La première partie de la charte de la coopération internationale – "Développer une coopération efficiente" – rappelle les enjeux de cette dernière et les diverses formes qu'elle peut prendre. Elle définit également les stratégies à mettre en œuvre par le GIP SPSI en amont des actions de coopération bilatérale.

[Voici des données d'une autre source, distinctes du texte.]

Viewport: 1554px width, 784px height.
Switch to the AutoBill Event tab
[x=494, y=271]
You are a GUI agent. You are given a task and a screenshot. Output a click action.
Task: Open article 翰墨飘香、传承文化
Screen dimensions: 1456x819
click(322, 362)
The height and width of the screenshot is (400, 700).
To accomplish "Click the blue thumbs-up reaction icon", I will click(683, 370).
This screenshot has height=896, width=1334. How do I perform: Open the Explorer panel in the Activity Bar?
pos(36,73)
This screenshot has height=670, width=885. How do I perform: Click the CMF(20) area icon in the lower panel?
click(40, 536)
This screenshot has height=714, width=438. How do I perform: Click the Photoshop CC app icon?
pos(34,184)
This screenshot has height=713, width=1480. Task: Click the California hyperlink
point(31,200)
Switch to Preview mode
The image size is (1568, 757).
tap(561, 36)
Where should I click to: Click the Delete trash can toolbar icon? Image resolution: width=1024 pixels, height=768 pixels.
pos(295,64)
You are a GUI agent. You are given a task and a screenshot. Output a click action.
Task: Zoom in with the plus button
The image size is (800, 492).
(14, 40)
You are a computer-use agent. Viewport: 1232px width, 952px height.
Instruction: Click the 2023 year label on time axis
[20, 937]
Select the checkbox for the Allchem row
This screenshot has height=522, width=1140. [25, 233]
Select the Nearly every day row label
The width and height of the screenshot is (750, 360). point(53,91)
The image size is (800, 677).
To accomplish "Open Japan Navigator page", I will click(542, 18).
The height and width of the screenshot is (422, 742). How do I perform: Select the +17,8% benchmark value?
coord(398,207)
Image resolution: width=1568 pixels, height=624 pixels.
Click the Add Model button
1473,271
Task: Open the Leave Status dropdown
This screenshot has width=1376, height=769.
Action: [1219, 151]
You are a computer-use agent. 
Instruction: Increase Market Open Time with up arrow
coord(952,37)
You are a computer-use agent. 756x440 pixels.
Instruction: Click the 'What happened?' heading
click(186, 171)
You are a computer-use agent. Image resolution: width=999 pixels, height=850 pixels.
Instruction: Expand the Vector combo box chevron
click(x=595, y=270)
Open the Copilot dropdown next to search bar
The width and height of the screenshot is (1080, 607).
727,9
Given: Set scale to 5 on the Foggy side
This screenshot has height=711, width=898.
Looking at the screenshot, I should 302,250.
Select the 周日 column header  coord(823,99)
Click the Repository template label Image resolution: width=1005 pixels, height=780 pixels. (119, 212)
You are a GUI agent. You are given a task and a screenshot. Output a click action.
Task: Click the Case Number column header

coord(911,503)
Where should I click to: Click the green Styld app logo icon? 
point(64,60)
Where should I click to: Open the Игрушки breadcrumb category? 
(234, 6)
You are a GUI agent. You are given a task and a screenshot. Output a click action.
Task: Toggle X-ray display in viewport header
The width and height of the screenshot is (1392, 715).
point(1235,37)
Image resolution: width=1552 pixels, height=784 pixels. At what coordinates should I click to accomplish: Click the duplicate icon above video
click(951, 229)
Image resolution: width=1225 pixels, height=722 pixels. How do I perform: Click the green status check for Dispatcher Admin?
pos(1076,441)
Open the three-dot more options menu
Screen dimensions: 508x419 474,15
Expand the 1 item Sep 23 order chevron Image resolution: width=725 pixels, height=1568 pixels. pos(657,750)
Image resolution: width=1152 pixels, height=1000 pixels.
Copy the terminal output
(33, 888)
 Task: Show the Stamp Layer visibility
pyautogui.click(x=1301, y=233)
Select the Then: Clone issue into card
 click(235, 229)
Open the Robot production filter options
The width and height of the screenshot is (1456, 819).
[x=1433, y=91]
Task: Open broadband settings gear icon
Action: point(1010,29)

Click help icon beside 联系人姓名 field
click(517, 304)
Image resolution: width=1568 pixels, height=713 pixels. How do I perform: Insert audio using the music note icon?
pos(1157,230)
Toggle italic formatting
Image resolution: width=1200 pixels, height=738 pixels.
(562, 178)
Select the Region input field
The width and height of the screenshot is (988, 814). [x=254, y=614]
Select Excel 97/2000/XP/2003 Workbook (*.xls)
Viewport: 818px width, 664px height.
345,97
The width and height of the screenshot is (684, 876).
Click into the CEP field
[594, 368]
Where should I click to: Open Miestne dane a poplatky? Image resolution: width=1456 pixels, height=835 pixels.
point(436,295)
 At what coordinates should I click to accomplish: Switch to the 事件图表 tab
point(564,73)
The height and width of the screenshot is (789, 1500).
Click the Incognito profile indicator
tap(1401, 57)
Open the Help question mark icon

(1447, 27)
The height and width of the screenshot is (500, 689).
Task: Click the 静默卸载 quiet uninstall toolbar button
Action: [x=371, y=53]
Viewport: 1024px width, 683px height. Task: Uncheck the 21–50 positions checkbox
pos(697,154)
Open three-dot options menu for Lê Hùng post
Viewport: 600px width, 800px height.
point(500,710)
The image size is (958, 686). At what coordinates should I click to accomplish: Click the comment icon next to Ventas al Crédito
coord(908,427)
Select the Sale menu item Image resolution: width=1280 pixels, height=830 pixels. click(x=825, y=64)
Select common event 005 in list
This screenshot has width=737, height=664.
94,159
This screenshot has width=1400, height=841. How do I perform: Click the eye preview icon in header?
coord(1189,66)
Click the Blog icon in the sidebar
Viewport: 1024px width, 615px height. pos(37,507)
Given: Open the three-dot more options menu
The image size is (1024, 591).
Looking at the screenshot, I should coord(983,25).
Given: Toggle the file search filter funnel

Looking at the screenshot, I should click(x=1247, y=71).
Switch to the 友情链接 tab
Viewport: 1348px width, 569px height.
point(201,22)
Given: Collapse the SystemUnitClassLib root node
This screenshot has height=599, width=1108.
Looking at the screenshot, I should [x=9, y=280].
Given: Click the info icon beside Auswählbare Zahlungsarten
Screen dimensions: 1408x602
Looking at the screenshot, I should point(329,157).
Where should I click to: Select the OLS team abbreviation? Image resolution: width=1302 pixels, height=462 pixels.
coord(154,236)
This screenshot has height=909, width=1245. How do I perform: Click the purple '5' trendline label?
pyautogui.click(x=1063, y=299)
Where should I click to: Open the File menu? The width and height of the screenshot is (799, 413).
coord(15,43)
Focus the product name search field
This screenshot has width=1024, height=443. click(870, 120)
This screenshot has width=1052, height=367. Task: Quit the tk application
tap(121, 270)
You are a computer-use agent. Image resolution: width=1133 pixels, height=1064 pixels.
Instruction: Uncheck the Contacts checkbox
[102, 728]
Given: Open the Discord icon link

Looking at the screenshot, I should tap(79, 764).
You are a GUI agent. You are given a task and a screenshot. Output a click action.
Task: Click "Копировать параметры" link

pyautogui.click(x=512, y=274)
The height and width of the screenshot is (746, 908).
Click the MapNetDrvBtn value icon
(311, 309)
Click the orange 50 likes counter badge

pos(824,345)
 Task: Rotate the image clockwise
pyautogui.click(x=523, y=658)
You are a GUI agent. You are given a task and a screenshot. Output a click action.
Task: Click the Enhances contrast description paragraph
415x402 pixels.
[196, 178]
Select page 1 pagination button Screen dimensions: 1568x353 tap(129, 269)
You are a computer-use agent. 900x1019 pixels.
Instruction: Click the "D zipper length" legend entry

La seconde partie de la Charte – "Identifier les besoins et conduire les projets" – précise le cadre méthodologique des actions de coopération bilatérale : adoption d'une démarche de conduite de projet, reconnaissance des intérêts et des spécificités de chacune des parties prenantes, recherche d'une commande précise de la part du pays partenaire, coordination de l'action envisagée avec celles déjà en cours et venant d'autres opérateurs, recherche systématique de financements multilatéraux, réalisation d'une synthèse et d'une évaluation à chaque étape.
Enfin, la troisième partie de la Charte – "Mobiliser l'expertise" - aborde la question cruciale des ressources humaines. Elle préconise notamment d'établir des modalités de détachement des experts, de mieux valoriser l'expérience internationale dans les cursus professionnels, d'établir une liste des experts potentiels et de favoriser l'acquisition de compétences spécifiques en matière d'assistance aux pays étrangers.